Admittedly, sometimes, I fall into a passive, visual trap. There are so many interesting, historical or fantasy series on public and commercial television that it is easy to fall into a visual mind habit. I can justify it to myself by working hard during the day and “deserving” a stress-free evening. The background noise also helps me feel like I have company. No matter how I try to justify it – am I gaining any knowledge from the programming and am I using my free time wisely?

It’s the time of year when we ask teachers to self-reflect on their practices and think about their personal professional development goals. Montessori education values the development of lifelong learners – and how we role model that goal for our students. I was thinking about the professional development that Twin Parks Montessori Teachers participate in throughout the year. We have many health and safety classes with face-to-face and online options. We also offer curriculum and child development options. Our goal is to provide opportunities to facilitate lifelong learning.

Here is what I have learned about different generations and being a life-long learner:

  • Not long ago, I attended a 70th birthday party for my friend, Eddie.

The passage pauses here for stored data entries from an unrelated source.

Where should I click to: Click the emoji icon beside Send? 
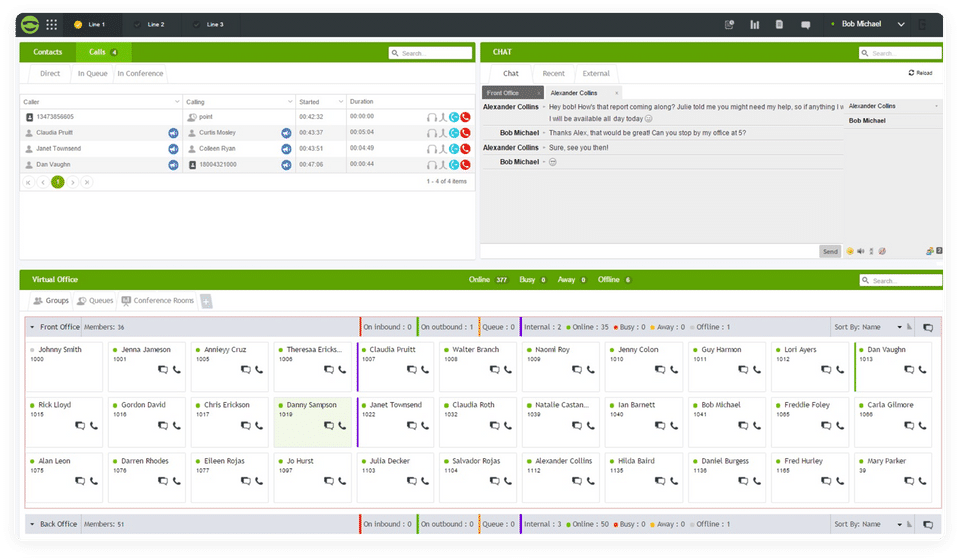coord(850,251)
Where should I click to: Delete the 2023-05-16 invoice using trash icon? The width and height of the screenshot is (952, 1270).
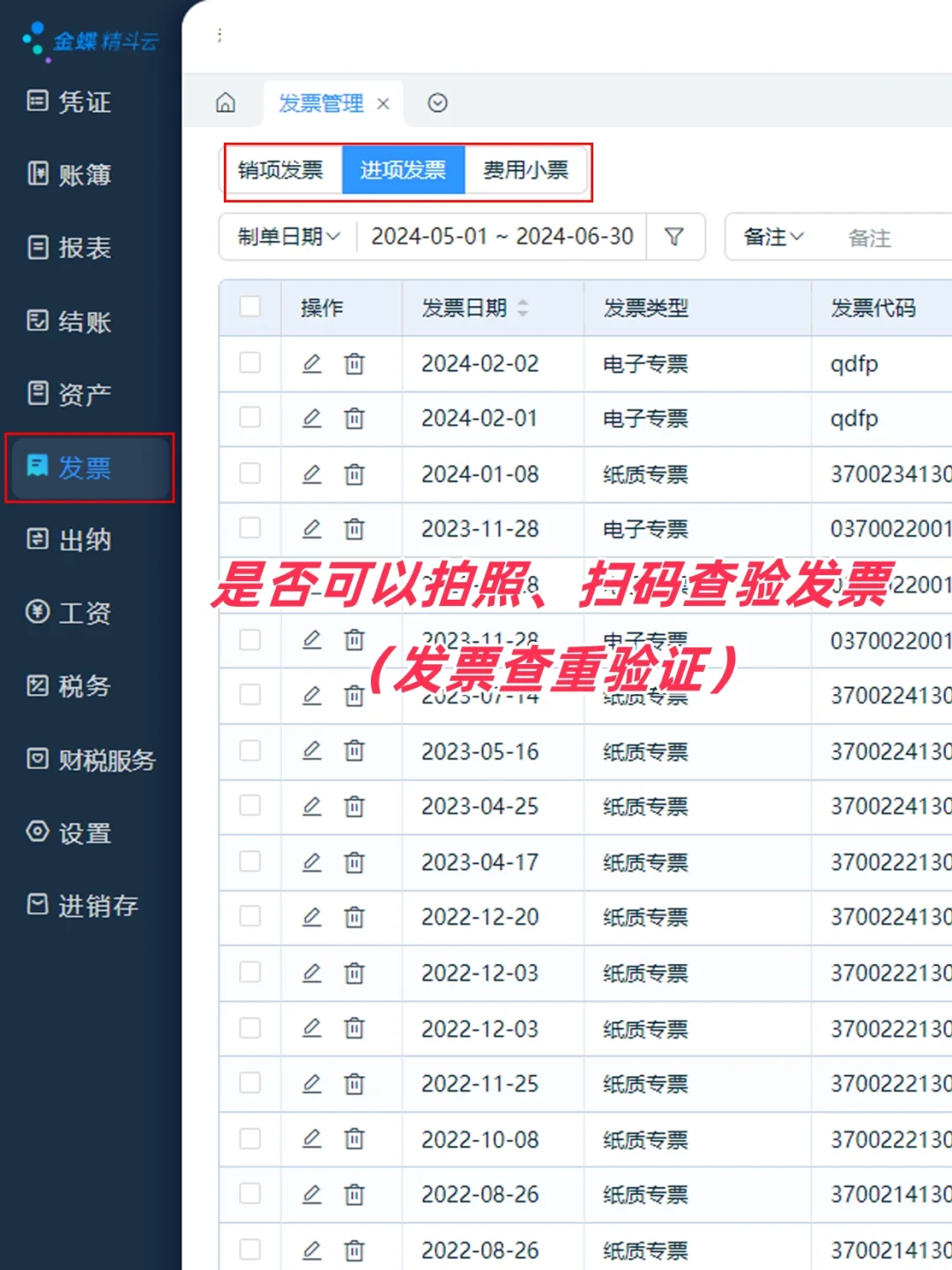click(x=353, y=751)
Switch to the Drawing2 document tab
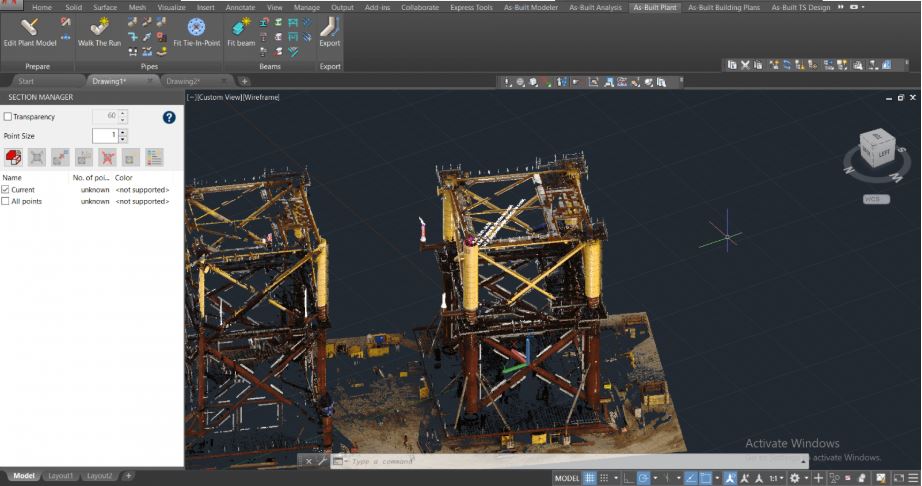922x486 pixels. (182, 81)
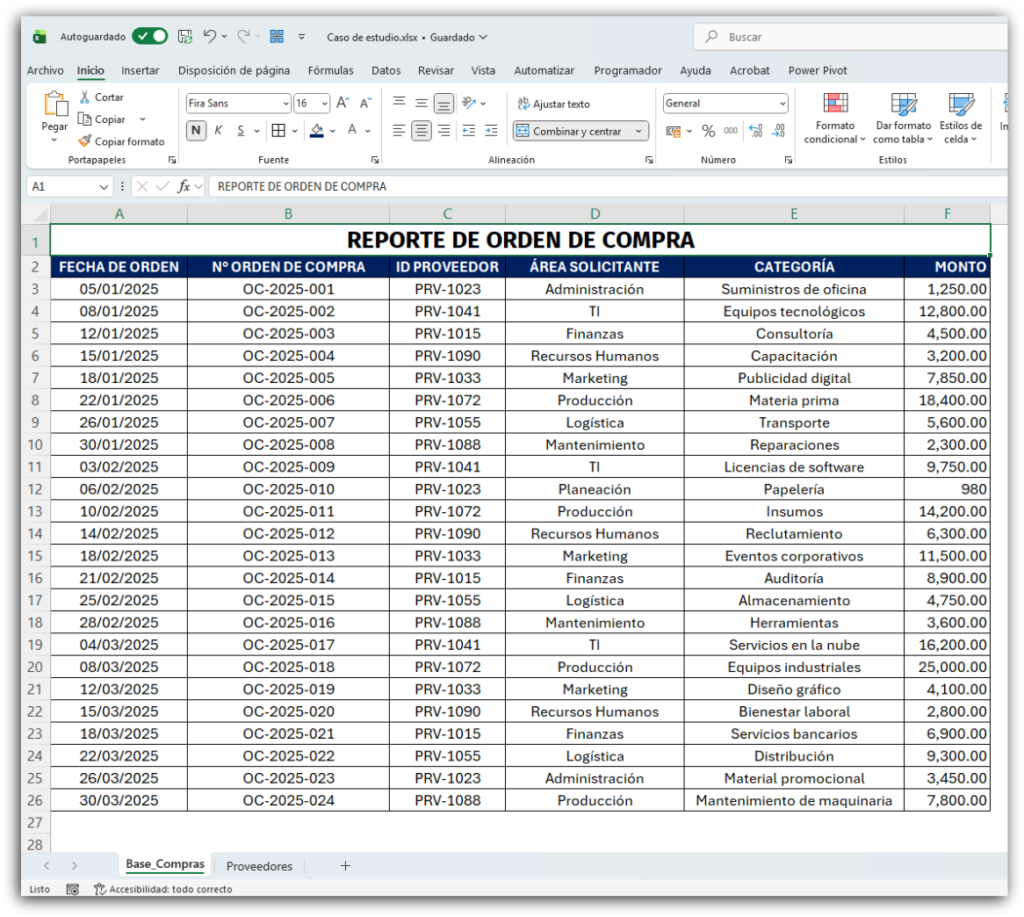Screen dimensions: 1024x917
Task: Click the increase decimals icon
Action: 755,131
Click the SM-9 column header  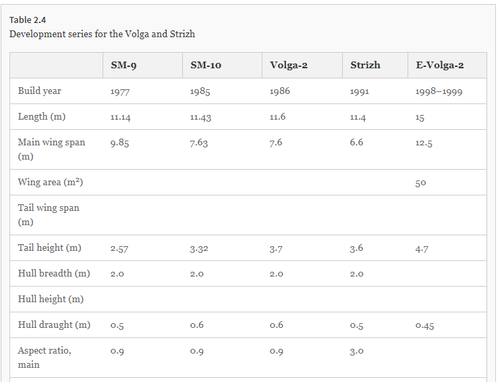pyautogui.click(x=123, y=65)
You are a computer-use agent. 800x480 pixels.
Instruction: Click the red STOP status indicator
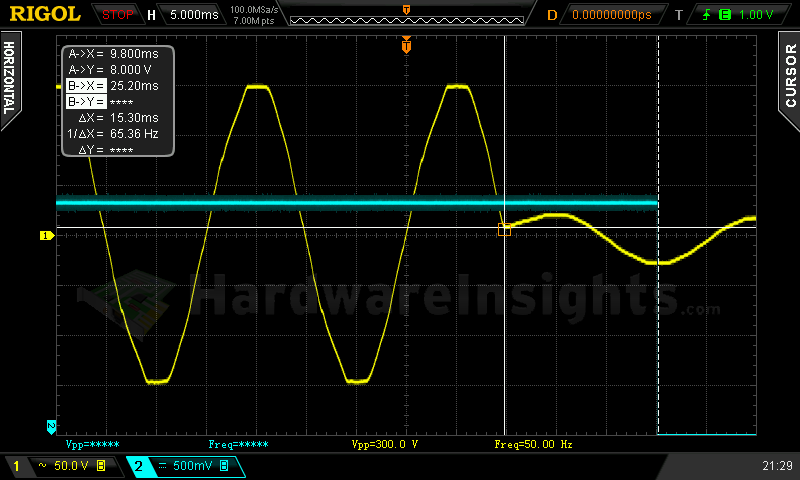click(118, 15)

I was told to wear my dancing shoes. I did and I was honored to dance with Eddie’s 94-year-old aunt. Yes, 94 years young and she had some smooth moves. In conversation, I learned that Eddie is learning Kung Fu and Tai Chi as a way to be in tune with himself and the world.
  • Recently, I was catching up with one of my former employers, Patty. It was inspiring to listen to a member of the Silent Generation (born during the Great Depression and WWII). Patty has been retired for 20 years from the education field, but immediately became a travel consultant – a second career in her 60s. Patty lives a full life dating, traveling, enjoying dinner and movies, and going out with friends. She also leads a support group for single women. She told me about a book her group is reading. It is called The Gift of Years: Growing Older Gracefully.
  • I also learned about the Quest program at City College of NYC comprised of retirees who teach classes to one another from computer technology, philosophy, and the arts. It is a peer-to-peer adult education community. Surely these individuals are lifelong learners.

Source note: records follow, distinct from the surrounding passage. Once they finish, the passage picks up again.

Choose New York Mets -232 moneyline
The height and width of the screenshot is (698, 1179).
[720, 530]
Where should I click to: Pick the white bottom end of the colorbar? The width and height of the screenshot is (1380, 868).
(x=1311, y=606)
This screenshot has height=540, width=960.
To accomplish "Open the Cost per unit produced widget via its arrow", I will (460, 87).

Baby Boomers (born 1946 – mid-1960s), like me, always heard that “good things come to those who work hard.” Of all of the generations, there are more workaholics in this group than any other. One way Baby Boomers can avoid work burnout is to make a commitment to be lifelong learners. Boomers should consider opportunities to participate in classes that are non-work related.

Most of the teachers at Twin Parks Montessori Schools are members of Generation X (born mid-1960s to early 1980s) or Millennials (born early 1980s to 2000s). Research shows that both groups are fairly optimistic about the future and use multimedia to stay connected. Opportunities for learning is at their fingertips. According to the 2016 Deloitte Millennial Survey, work-life balance and opportunities to progress are among leading factors for millennials who are evaluating job opportunities. They appreciate professional development and collaborative work environments. Good to know!

Learning doesn’t end at the end of a college degree or when a certificate is earned. Learning helps you feel relevant, engaged and vital for a very long time!